Mert'in çağrılarını en geç ikinci titremede açarım ve o konuşmaya başlamadan, aşkım, diyerek cevaplarım. Tarihte benim gibisi görülmedi. Dediğinizi duyar gibiyim, yalaka. Ben öyle yorumlamazdım ama neyse herkes farklı düşünmekte serbest.

Bu defa açamıyorum. Bütün vücudum ve beynim gibi parmaklarım da iptal. Halimi gören Elif, arabayı kenara çekip bana bakmaya başladı şaşkın. Nasıl bir durumdaysam artık. Elini korkarak ve yavaşça yanağıma doğru uzattı.

“ Buz gibisin ne oldu Canısı hastalandın mı?”

Ölüyorum. Cevap veremedim. Sadece telefonumun ekranını ona doğru tuttum. Ekranda yazan: arasın diye beklediğim sapık aşkım. Görünce kahkaha attı, benim kanı çekilmiş hâlimi görünce kesti gülmeyi hemen.

“ Neden açmıyorsun”

“ Korkuyorum ne diyeceğimi bilemiyorum”

“ Sen bir şey demek zorunda değilsin ki o seni arıyor”

Doğru ama bir şey yapmak zorunda olan hep benmişim gibi düşünmeye öyle bir alışmışım ki yaşamım boyunca. Hele de Mert'e karşı, tanıştığımız günden beri sanki aldığım nefesin bile hesabını vermek zorundaymışım gibi hissediyorum.

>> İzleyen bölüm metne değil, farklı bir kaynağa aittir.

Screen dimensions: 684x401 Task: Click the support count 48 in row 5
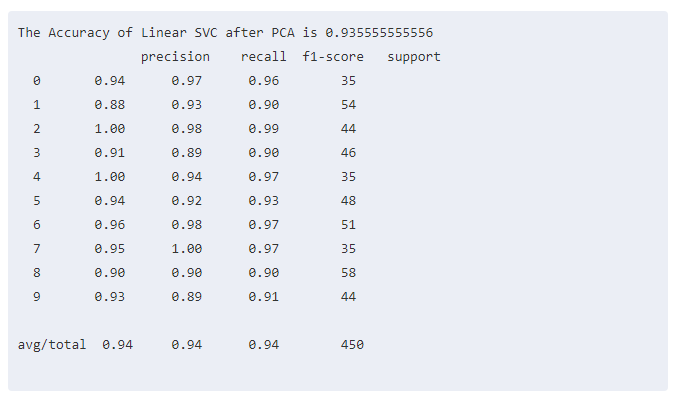pos(348,201)
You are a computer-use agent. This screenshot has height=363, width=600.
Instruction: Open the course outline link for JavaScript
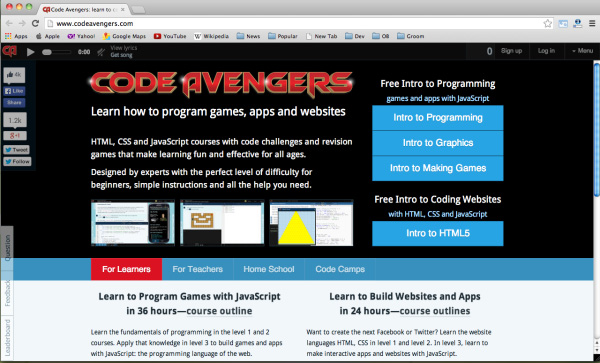coord(219,311)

Çağrı kesildi, öyle çok çaldırmaz ağır abim. Açmadıysan bir daha da pek arayıp sormaz. Keyfin bilir modundadır her zaman. Ben arayacağım tabi ama kafamı bir toplamalıyım. Bu titreme ve yarı felç durumundan kurtulmam gerek önce.

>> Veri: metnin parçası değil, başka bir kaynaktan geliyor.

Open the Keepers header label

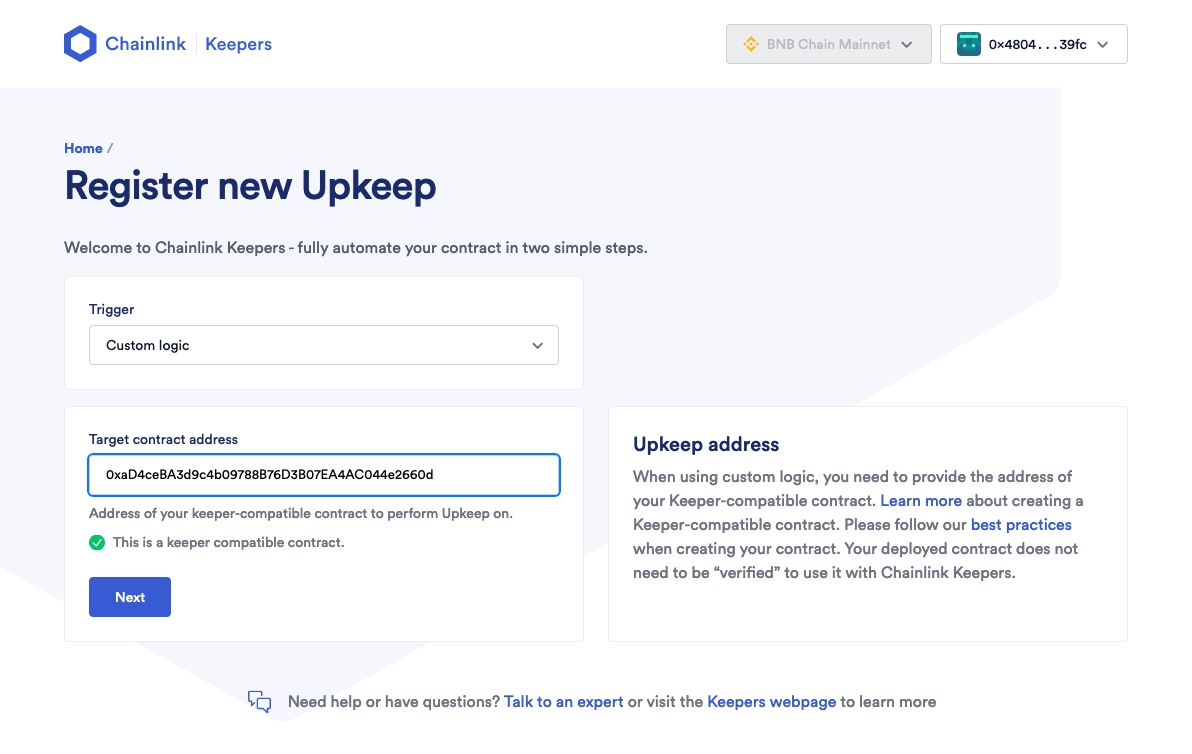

Elif'e arabayı hemen eve sürmesini söyledim. Hızla daldım içeri. Kaptan babanın hazine sandığını daldım. Seç beğen al hepsi beleş. Şöyle bir baktım, şişesi çok sade Talisker markayı seçtim. Single Malt Scotch Whisky yazıyor. 10 yıllıkmış.

Mâlum viskinin olgunu makbûl. Olgunlaştıkça da uçuyor fiyatı. Mert için internette yaptığım araştırmalardan bu bilgiler. Mert bey scotch viski sevmezler. Mutlaka bourbon olacak. Has Amerikan viskisi.

Kapak açılınca şişeden müthiş bir aroma saçıldı. Bu koku benim bayılıp ayıldığım deniz kokusu la. Şansa bak bilmeden de olsa doğru şişeyi seçmişim. İyi seçerim. Seçimlerim sonra benim ağzıma edebilir o ayrı. Ufak bir yudum aldım.

Önce ağzım dilim sonra mideme giden tüm yol, müteakiben midem yandı. Sonra kulaklarımdan ateşler çıktı temsilen. Bu güne kadar içtiğim viskilere göre oldukça sert, sanki saf alkol ama lezzet, iyi. Etki en son beynime ulaşınca bir mutluluk yayıldı bedenime.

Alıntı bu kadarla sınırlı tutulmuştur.